Recensie: Japiniaanse roman over familieziekte en misbruik

03 september 2012 , door Wouter Bok
| | |

Van sommige zangeressen zegt men wel dat je in hun stem de tragiek van hun leven kunt horen, die ‘snik in de keel’. In Arthur Japins nieuwe roman Maar buiten is het feest is Zonne er zo een, maar haar verhaal is dan ook zwaar. Het gaat over misbruik, de ziekte die familie heet, en toch een straaltje liefde. Zonne is in zijn oeuvre de zoveelste buitenstaander, maar Japins nieuwste is geen historische roman, en evenmin een herhalingsoefening.

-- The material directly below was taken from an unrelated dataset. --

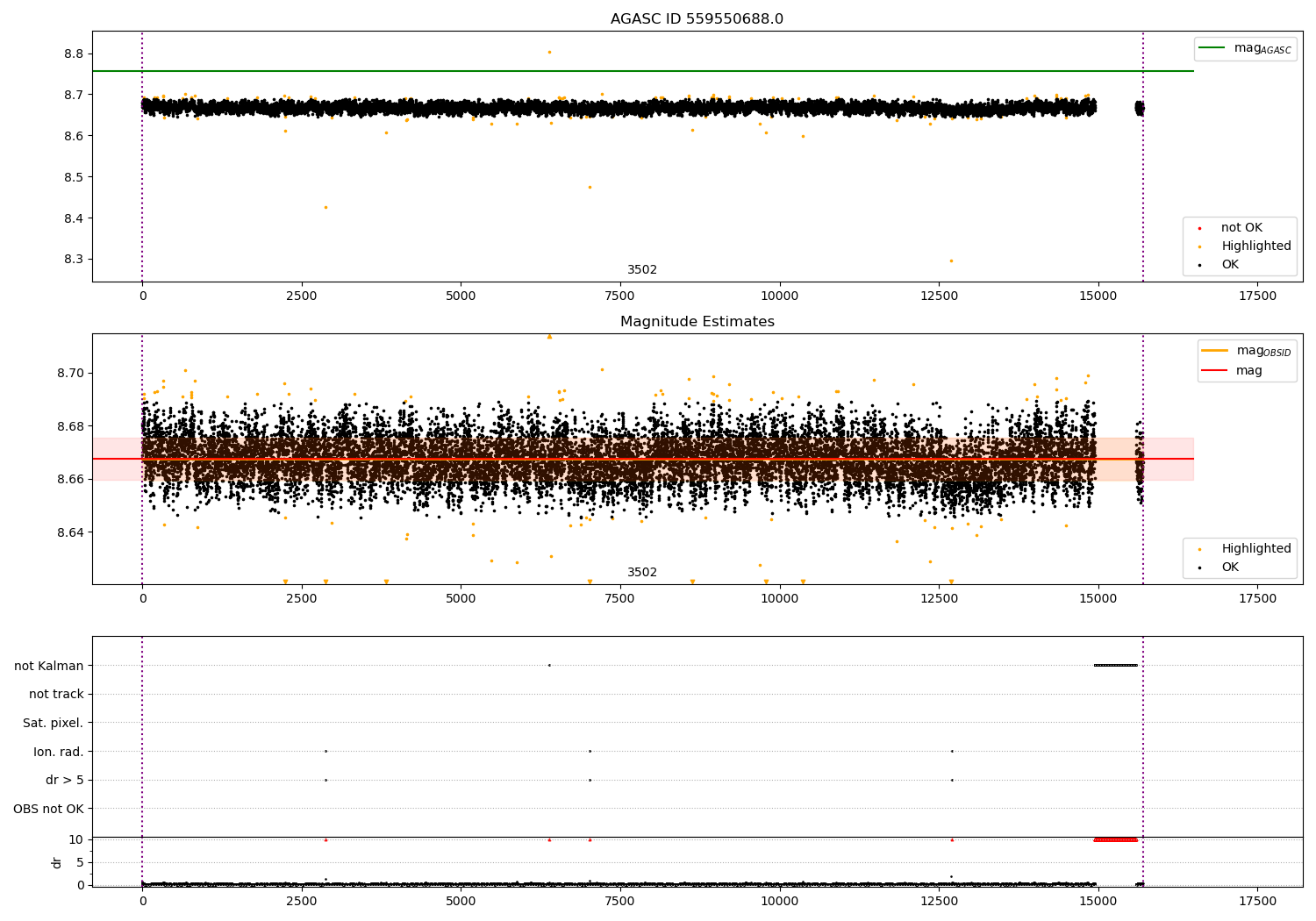Click the '3502' label in the top plot
This screenshot has height=921, width=1316.
641,270
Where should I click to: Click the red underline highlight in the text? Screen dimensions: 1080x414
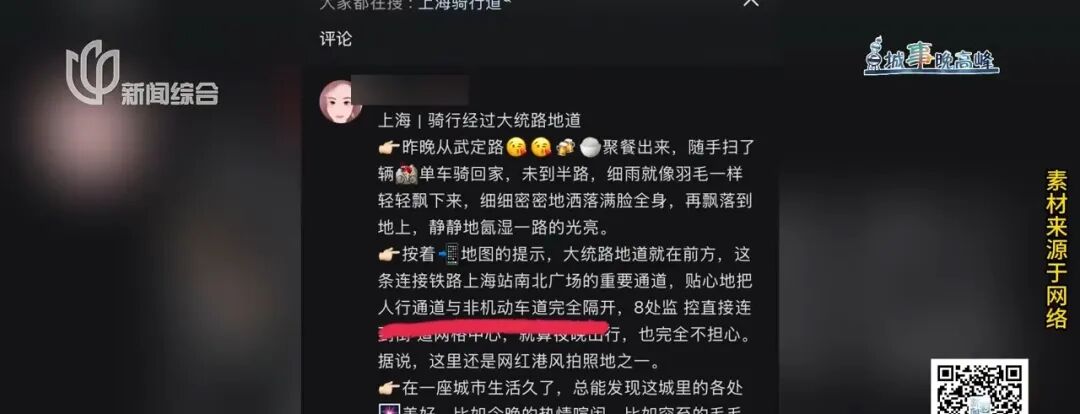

Stepfather is watching you

Weijntje krijgt een intimiderende opvoeding van haar stiefvader, fotograaf Sijmen. Via gaten in huis en spiegels in zijn fotozaak kan hij haar de hele tijd begluren. Ook misbruikt hij Weijntje en haar zus Laura en chanteert en bedreigt hij mensen. Sijmen houdt belastend materiaal bij van iedereen in zijn omgeving, zoals brieven en door hem gemaakte foto’s, en doordat hij ook de gezinsleden tegen elkaar uitspeelt, kan hij zijn vieze spelletjes blijven spelen.

Maar Weijntje weet te ontsnappen, door haar zangtalent en haar mentor mevrouw Verbeet: als Zonne wordt ze een superster die zich toont in plaats van zich verbergt.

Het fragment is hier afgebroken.